Exercise objective | Among the entries below, find the lines with the word "agent" and return them.

== Supplied material ==

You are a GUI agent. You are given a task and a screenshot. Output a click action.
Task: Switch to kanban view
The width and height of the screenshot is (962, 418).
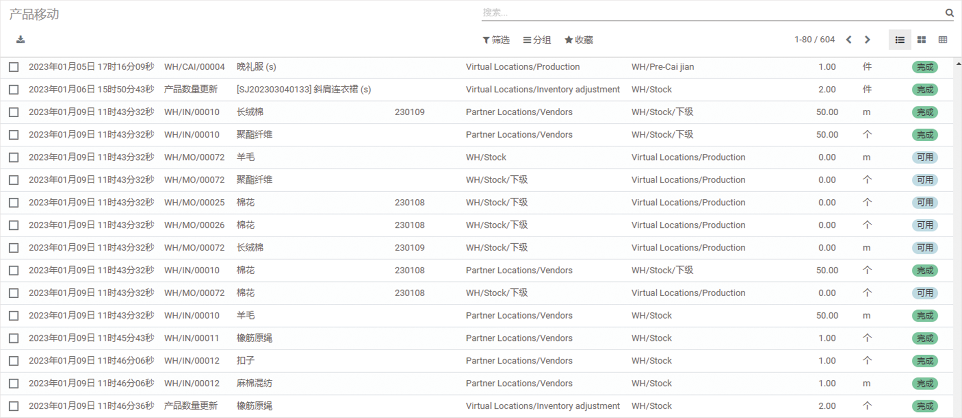point(921,40)
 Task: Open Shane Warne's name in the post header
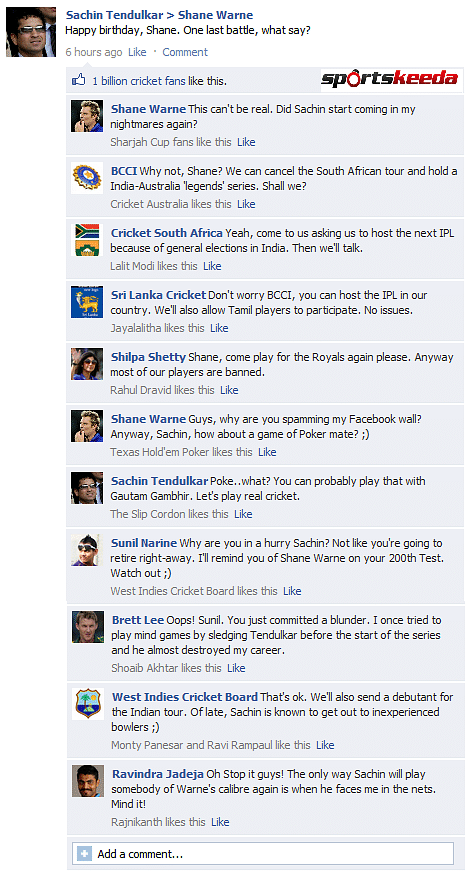coord(216,15)
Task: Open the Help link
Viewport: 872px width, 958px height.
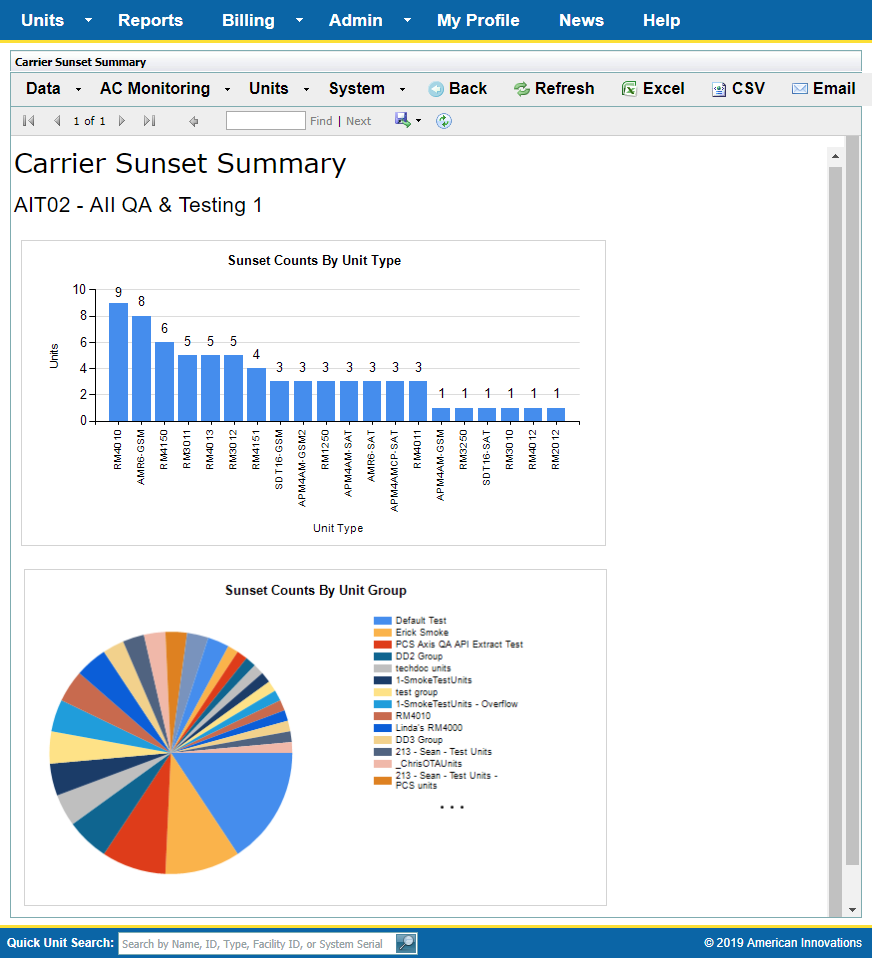Action: coord(661,21)
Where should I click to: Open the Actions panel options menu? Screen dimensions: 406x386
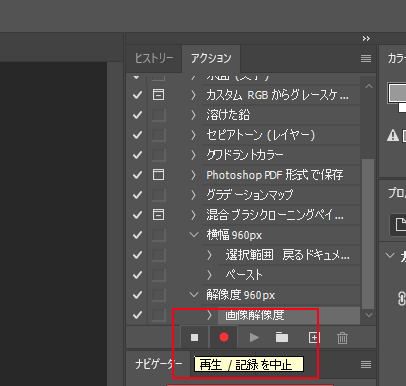coord(366,59)
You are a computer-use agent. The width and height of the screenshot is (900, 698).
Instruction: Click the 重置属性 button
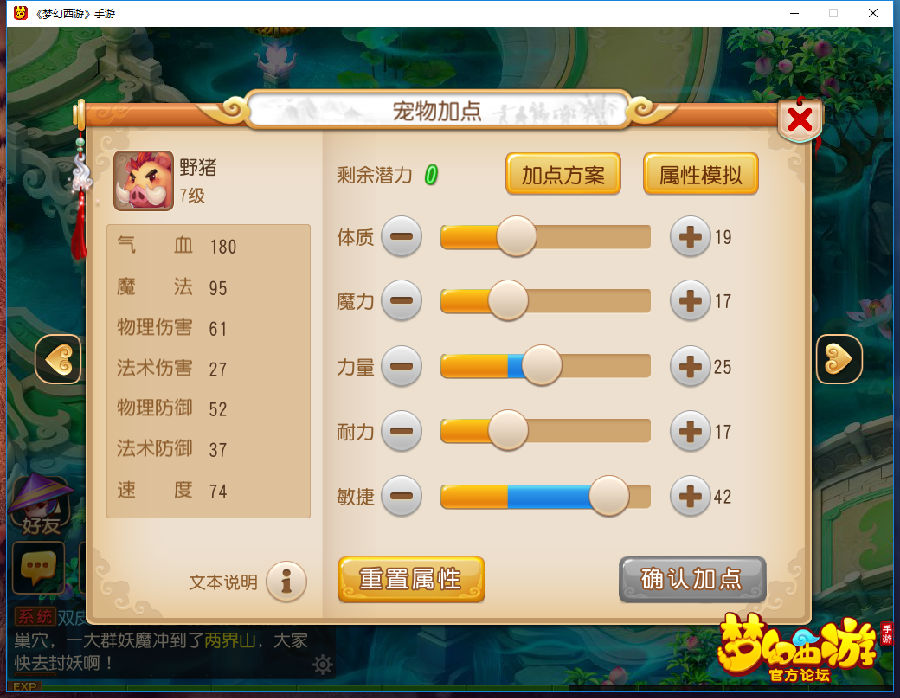pos(411,579)
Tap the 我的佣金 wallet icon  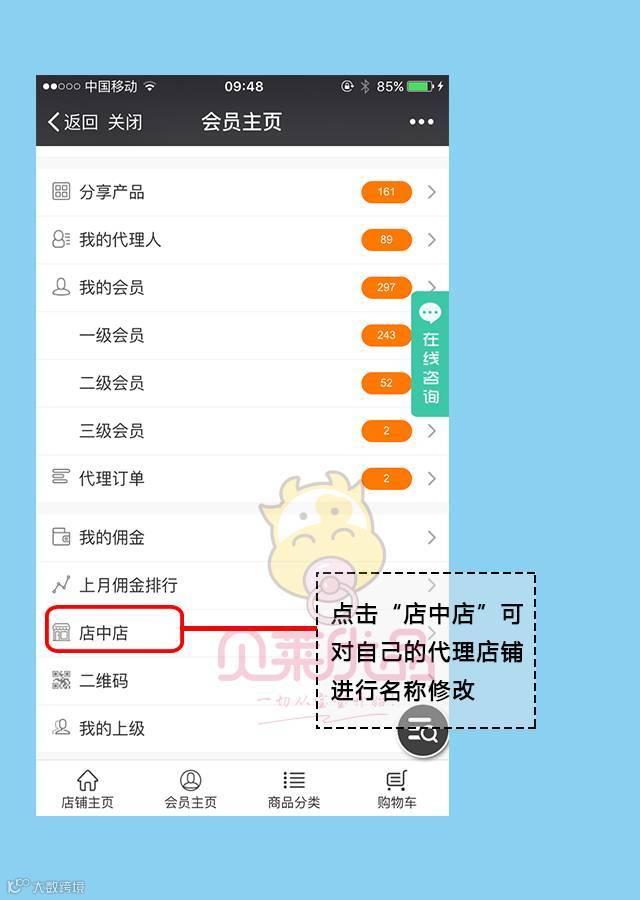[61, 537]
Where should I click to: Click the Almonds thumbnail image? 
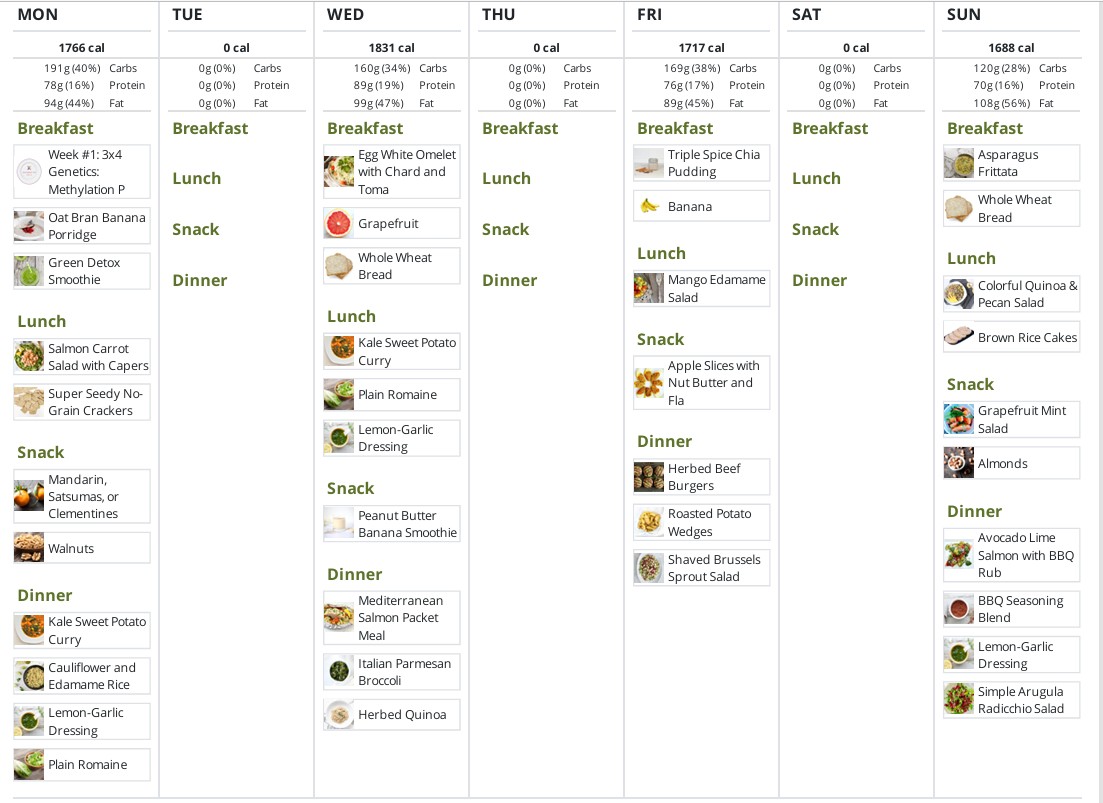[959, 463]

===

Answer to this exercise |
You are a GUI agent. You are given a task and a screenshot. Output a click action.
You are a computer-use agent. The width and height of the screenshot is (900, 698).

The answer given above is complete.